松浦先生には骨移植やサイナスリフトなどについて論文に基づいた根拠ある講義をしていただきました。骨移植については当院でも臨床に立ち会う機会が多く、当院では自家骨移植しか行っていないのですが、今回の講義を聞いて改めて自家骨が最良の材料であるとわかりました。また、骨移植に当たっても軟組織の取り扱いが鍵になってきて、やはりいろんな知識、技術が必要だと思いました。ピエゾサージェリーを用いた実習では骨の硬さや性状などを実感できました。インプラントするに当たって、自家骨の採取、移植は必ず習得しなければならない手技ですのでさらに理解を深めようと思います。

  • ケースプレゼンテーション

今回初めて受講生のケースプレゼンテーションをきかせていただきました。

講師の先生方からは多少厳しい意見もありましたが、自分からみればレベルの高い素晴らしい発表でした。名和先生お疲れさまでした。自分も良い治療とプレゼンテーションができるように頑張らなければいけないと思いました。

  • インプラント補綴 種類と製作法CADCAM 飯島先生

飯島先生におかれましては、まず経験されているインプラントの本数に驚愕いたします。その経験からくるインプラント補綴のトラブルとその対応、起こさないようにするための治療計画などの話は説得力のあるものでした。材料や技術などは日々進歩しており、最近主流になりつつあるジルコニアの補綴、システムについても、自分の知識が追いついておらず反省しております。やはり補綴に関してはまずは知識がないと選択肢は広がらないと思いますので、日頃から勉強する姿勢が大事だと思いました。

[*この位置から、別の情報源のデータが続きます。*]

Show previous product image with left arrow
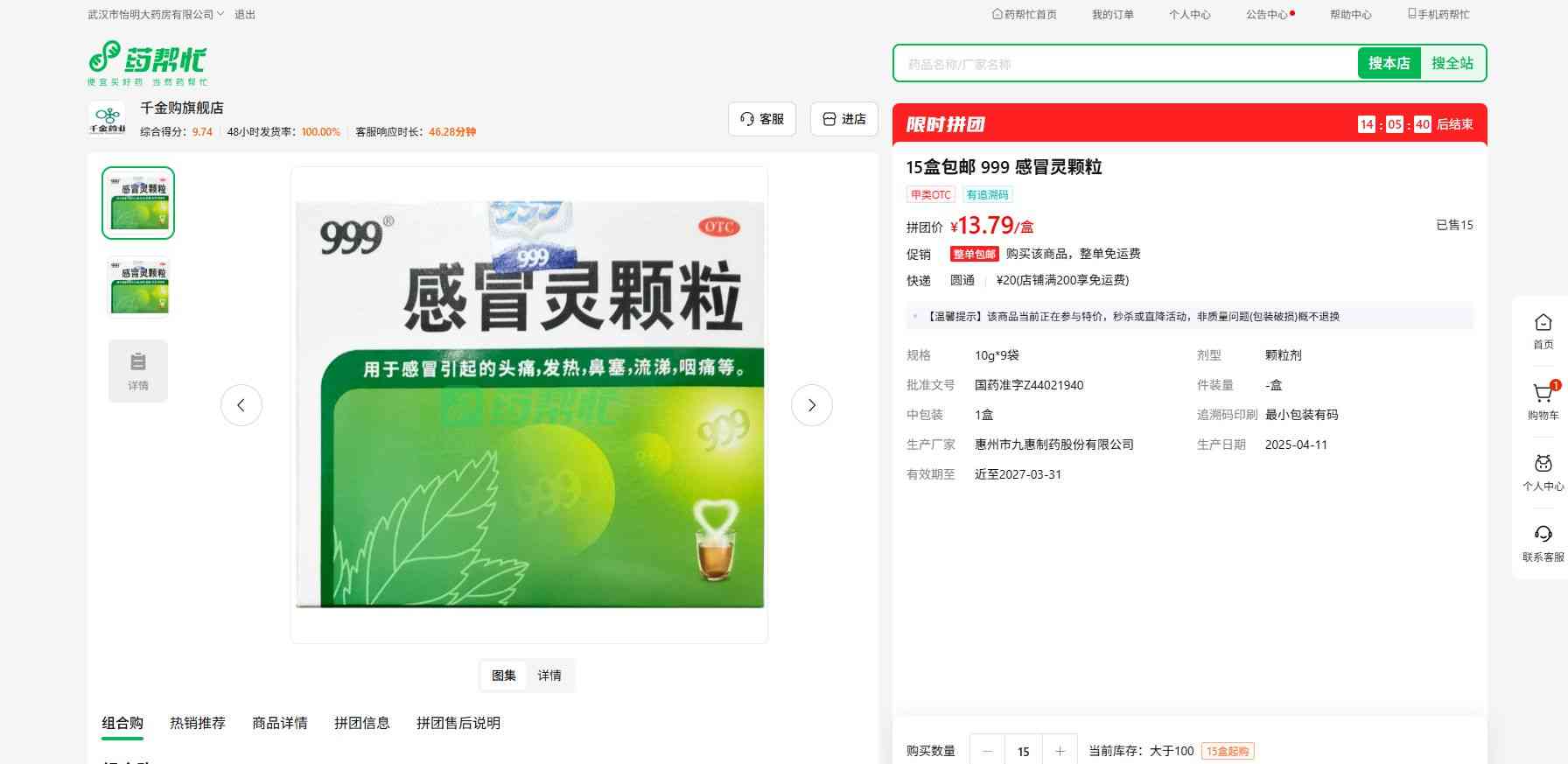1568x764 pixels. click(x=242, y=405)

  • サージカルガイドとシミュレーション 竹下先生

パノラマのトレースからSIMPLANTソフトでのシミュレーションの実習をさせていただきました。パノラマでもCTでも、よく見ると解剖学的構造など日頃見落としていることがあるなと実感しました。インプラント埋入の計画を立てるに当たって、画像データをしっかりみて、イメージすることの重要性を学ぶことができました。安全な手術を執り行うに当たって、サージカルガイドの使用は必須であると思いますので、使い方をマスターできるように勉強したいと思います。

  • 診査項目 プロトコール 森永先生

インプラントを長期間維持するためにはいかにインプラント周囲炎を起こさず周囲組織の健康管理をしていくかが重要になってきますが、そのための診査項目について学びました。当院でインプラント手術時や定期検診時にチェックしていた項目がどのような意味を持つのか改めて考えることができました。周囲炎を起こさないためには、メインテナンス時の早期発見が鍵になってくると思いますので、日頃から重要な診査項目、兆候を見落とさずに確認していきたいと思います。

以上、簡単ではありますがご報告いたします。大変貴重な2日間でした。次回以降も充実した時間になることを楽しみにしております。